Greenfield Temptation
"What if we just extracted this one piece and did it right?" This is how most premature extractions start. A service spun up to escape technical debt, not because the physics demanded it. The new thing feels clean until it has to talk to the old thing.
Three Questions Teams Conflate
Treating microservice as the way you express a domain boundary is a shortcut. These are actually three separate problems.
1
Where does your code live?
Monorepo vs. polyrepo — a collaboration and context decision.
2
How is your code deployed?
Monolith vs. microservices — a deployment and scaling decision.
3
Where are your domain boundaries?
A design decision. Enforceable inside a monolith.
You Don't Need a Network Call to Draw a Boundary
Before you pay the deployment tax, ask whether softer tools get you 80% of the discipline:
Package structure
Module-level isolation.
Ownership files
CODEOWNERS and team accountability.
Import constraints
Explicit rules on who talks to whom.
Code review conventions
Human enforcement of domain boundaries.
Separate deployment is the strongest enforcement — and the most expensive. Match your enforcement to your actual problem.
The Modular Monolith
The missing middle ground
Embracing a modular monolith allows organizations to maintain simplicity while achieving scale, offering a pragmatic alternative to distributed microservices.
1
Shopify
With 2.8 million lines of Ruby, Shopify explicitly chose a modular monolith to handle Black Friday at global scale, proving the model's resilience.
2
Stripe
Powering hundreds of billions in payments with over 20 million lines of Ruby, Stripe continues to operate as a successful monolith.
3
Uber
After scaling to 4,500 microservices—dubbed the "Death Star" by engineers—Uber is now consolidating back to "macroservices," highlighting the complexity cost.
"Don't start a new project with microservices, even if you're sure your application will be big enough to make it worthwhile."

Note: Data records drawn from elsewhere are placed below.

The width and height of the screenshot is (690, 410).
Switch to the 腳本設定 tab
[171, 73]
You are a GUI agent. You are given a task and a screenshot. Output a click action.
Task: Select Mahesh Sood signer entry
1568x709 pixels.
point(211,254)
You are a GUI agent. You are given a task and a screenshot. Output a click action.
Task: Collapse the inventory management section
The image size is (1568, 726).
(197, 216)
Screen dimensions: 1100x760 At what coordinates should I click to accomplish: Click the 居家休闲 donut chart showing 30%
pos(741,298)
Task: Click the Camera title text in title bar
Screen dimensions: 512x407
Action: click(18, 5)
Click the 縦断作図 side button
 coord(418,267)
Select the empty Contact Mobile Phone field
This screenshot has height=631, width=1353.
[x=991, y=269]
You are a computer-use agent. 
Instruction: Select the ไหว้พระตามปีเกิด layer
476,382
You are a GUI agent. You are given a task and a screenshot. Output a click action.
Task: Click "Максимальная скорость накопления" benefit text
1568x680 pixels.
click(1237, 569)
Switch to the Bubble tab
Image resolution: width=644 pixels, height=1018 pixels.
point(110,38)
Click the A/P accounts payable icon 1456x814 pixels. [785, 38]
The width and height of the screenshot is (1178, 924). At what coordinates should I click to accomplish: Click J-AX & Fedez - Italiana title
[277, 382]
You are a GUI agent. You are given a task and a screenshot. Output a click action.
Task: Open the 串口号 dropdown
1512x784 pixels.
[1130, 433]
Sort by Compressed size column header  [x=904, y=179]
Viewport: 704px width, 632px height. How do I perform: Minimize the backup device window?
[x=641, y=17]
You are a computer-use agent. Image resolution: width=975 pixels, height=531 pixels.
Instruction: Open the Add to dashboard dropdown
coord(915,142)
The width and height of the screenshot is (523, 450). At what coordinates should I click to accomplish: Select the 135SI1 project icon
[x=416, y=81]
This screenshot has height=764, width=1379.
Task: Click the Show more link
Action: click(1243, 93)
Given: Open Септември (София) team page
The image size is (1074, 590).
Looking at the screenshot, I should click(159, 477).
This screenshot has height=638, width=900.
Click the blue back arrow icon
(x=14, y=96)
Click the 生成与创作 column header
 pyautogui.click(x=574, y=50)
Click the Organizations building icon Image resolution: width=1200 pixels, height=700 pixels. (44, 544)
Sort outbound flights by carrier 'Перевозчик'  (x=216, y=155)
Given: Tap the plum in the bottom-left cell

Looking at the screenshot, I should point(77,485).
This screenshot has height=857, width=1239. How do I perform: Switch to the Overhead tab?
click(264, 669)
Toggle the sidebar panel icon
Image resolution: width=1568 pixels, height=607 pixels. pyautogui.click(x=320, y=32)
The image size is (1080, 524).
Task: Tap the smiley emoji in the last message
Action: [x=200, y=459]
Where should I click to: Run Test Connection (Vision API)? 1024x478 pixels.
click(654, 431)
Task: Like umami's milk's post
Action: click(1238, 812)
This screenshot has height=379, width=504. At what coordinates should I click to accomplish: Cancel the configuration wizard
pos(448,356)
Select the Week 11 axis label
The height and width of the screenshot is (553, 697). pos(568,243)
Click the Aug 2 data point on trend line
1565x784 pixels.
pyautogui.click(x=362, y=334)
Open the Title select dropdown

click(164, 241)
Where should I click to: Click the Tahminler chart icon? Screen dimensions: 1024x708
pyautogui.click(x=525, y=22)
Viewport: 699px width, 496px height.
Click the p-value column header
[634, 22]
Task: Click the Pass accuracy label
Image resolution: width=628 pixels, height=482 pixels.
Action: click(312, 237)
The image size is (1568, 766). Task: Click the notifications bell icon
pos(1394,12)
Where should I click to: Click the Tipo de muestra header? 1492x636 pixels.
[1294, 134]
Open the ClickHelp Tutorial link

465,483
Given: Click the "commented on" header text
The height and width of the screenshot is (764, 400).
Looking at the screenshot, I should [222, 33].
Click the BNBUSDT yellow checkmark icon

When You Earn the Extraction
The bar should be high
Microservices become the right answer only when a piece of your system has genuinely different physics.
Different Scaling Law
40 GPU instances vs. two t3.mediums aren't the same problem.
Different Availability SLA
That seam is real. The physics demand a hard wall.
Different Team Ownership
A genuine need for autonomy — not just preference.
That's surgery with a clear indication — not architecture for architecture's sake.
The Distributed Systems Tax
Every extraction is a CAP theorem decision you're making at the architecture level
Network latency
Where you once had a function call.
Distributed failure modes
Partial outages, retry storms, cascading failures.
Versioned contracts
APIs that must be maintained across independent release cycles.
Harder observability
Context windows shrink for your agents. Traces span processes, logs need correlation — and your AI tooling loses the picture entirely.
Navigate the Current. Don't Fight It.
The paddler doesn't fight every current. They read the water, use force deliberately, and correct only when the physics demand it.
Your monolith is the boat.
Your service boundaries are reading the current correctly.
Extraction is a correction maneuver — precise, intentional, earned.
Start boring. Add complexity when it's worth it.
Microservices solve scaling problems. Monorepos solve collaboration problems. Service boundaries solve design problems. Know which problem you actually have.
Don't pay the distributed systems tax until the scaling math forces your hand.

NATHAN — FRACTIONAL CTO & ENGINEERING LEADERSHIP COACH
NATE-LAND.COM
Worth Arguing About
Should the CTO be making this decision? Or is this an engineering leadership decision that CTOs often wrongly grab? What's the right level?
Is your microservices architecture actually driven by scaling physics — or by org chart? Conway's Law cuts both ways.
How do you know when you've extracted too many services? What's your signal?
If you started today with AI coding agents as a first-class team member, would you make the same architectural choices you made three years ago?
Who owns the decision to consolidate? Extraction is celebrated. Consolidation is quiet. Why?